Newly released emails have revealed that during his tenure as vice president, Joe Biden received sensitive communications via private email accounts created under fictitious identities. The emails, obtained by Just the News, include discussions on foreign policy with his national security adviser, schedules of meetings with Cabinet secretaries, and summaries of intelligence briefings to President Barack Obama.
The National Archives released these memos over the Memorial Day holiday weekend under a Freedom of Information Act (FOIA) lawsuit brought by the Southeastern Legal Foundation on behalf of Just the News. This lawsuit sought to access emails that Biden received or transmitted as vice president using his robinware456@gmail.com account.

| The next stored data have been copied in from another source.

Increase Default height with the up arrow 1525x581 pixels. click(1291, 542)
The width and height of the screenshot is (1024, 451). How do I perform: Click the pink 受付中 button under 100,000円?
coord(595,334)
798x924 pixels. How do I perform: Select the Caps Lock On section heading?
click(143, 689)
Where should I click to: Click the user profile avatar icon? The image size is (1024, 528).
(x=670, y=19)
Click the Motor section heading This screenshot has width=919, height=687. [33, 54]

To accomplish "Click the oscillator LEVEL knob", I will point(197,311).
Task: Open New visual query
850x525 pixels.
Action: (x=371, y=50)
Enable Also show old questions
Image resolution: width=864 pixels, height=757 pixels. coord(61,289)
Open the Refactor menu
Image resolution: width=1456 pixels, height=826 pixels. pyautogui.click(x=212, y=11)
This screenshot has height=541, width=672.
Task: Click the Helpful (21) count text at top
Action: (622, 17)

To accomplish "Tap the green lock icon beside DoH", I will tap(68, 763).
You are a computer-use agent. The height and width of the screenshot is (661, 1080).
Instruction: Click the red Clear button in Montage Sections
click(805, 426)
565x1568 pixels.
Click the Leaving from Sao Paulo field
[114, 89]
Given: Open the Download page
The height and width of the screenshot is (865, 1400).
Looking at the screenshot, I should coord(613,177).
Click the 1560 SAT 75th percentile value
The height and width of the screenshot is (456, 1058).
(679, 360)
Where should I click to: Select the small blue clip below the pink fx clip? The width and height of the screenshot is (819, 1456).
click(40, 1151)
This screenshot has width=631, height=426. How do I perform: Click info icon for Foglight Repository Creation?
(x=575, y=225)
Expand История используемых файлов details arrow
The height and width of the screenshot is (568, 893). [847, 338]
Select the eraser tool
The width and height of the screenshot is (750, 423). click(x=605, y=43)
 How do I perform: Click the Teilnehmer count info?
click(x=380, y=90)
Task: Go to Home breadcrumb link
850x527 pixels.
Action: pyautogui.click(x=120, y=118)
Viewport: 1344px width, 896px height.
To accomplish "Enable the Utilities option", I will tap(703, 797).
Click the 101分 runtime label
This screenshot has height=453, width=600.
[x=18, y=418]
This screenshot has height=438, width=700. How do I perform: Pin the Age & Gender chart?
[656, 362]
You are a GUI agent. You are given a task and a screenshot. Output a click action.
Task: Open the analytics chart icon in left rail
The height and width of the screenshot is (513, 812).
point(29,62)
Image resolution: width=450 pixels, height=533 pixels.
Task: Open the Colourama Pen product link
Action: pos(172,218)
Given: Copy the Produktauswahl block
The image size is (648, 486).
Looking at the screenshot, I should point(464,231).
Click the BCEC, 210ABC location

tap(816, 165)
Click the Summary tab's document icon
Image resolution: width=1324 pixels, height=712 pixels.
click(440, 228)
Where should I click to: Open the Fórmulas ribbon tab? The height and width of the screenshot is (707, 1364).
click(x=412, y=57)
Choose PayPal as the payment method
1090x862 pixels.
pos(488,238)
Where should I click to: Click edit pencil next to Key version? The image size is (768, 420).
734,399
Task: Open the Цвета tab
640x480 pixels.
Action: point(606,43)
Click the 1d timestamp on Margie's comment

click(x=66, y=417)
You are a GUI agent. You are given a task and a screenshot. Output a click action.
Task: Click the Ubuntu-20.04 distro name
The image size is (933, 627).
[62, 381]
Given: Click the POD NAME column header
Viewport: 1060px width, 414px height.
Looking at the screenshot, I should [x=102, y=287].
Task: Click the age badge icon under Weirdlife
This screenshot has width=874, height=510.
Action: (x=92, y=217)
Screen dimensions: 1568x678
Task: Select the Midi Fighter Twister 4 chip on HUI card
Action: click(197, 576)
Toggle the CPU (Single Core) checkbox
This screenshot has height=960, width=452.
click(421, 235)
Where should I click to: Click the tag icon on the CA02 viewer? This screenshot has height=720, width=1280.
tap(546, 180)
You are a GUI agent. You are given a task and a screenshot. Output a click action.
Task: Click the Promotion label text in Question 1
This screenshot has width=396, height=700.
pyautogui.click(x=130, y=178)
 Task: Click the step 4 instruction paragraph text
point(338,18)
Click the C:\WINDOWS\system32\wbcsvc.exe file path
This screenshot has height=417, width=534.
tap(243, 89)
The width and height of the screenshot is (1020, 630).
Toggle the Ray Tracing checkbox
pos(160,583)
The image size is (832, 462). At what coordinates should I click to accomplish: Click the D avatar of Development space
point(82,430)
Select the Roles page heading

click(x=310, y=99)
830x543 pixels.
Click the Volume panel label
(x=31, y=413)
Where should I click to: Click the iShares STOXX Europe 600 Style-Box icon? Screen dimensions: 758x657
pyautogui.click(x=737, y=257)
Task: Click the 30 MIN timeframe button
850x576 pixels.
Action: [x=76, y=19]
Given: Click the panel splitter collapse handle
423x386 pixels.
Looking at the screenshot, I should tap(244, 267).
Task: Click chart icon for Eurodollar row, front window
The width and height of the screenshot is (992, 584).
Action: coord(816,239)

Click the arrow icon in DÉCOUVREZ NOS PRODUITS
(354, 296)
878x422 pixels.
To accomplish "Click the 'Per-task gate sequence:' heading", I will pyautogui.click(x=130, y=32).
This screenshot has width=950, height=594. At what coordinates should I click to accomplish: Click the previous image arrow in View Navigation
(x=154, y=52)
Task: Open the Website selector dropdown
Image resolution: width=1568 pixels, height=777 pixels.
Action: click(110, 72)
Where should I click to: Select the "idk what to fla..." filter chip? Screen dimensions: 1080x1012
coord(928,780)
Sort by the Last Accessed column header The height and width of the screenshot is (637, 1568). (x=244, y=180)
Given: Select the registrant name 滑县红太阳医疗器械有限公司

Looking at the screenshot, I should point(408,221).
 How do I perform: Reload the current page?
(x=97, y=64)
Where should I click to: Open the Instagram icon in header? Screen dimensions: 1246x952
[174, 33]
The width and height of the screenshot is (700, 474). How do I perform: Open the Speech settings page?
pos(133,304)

While none of the newly released emails were marked classified, several contained sensitive information transmitted over an insecure Google email account, which could be valuable to foreign powers and hostile spy agencies. Most of the emails in the latest batch were from 2012.
One notable email involved a briefing forwarded to Biden from then-White House counterterrorism director John Brennan to President Obama on possible tsunamis affecting Hawaii in October 2012. The email detailed the emergency response plans and updates given to the president:
“Call with POTUS took place at 3:10 a.m. EST,” Brennan’s email stated. “He was briefed on earthquake, tsunami warnings, evacuation plans, and FEMA/federal response. He directed that all possible be done by the federal government to assist Hawaiian authorities before, during, and after the tsunami hits.
“Same should be true for any potential tsunami impact on Alaska, west coast of continental United States, or U.S. territories in the Pacific. POTUS asked to be kept updated on developments, which Alyssa and I will do,” the email noted.
Federal employees are permitted to use private email accounts only if they forward government-related messages to their official work account to preserve the conversations for public access and oversight. In 2017, the Trump administration faced significant criticism for allegedly failing to adhere to this rule.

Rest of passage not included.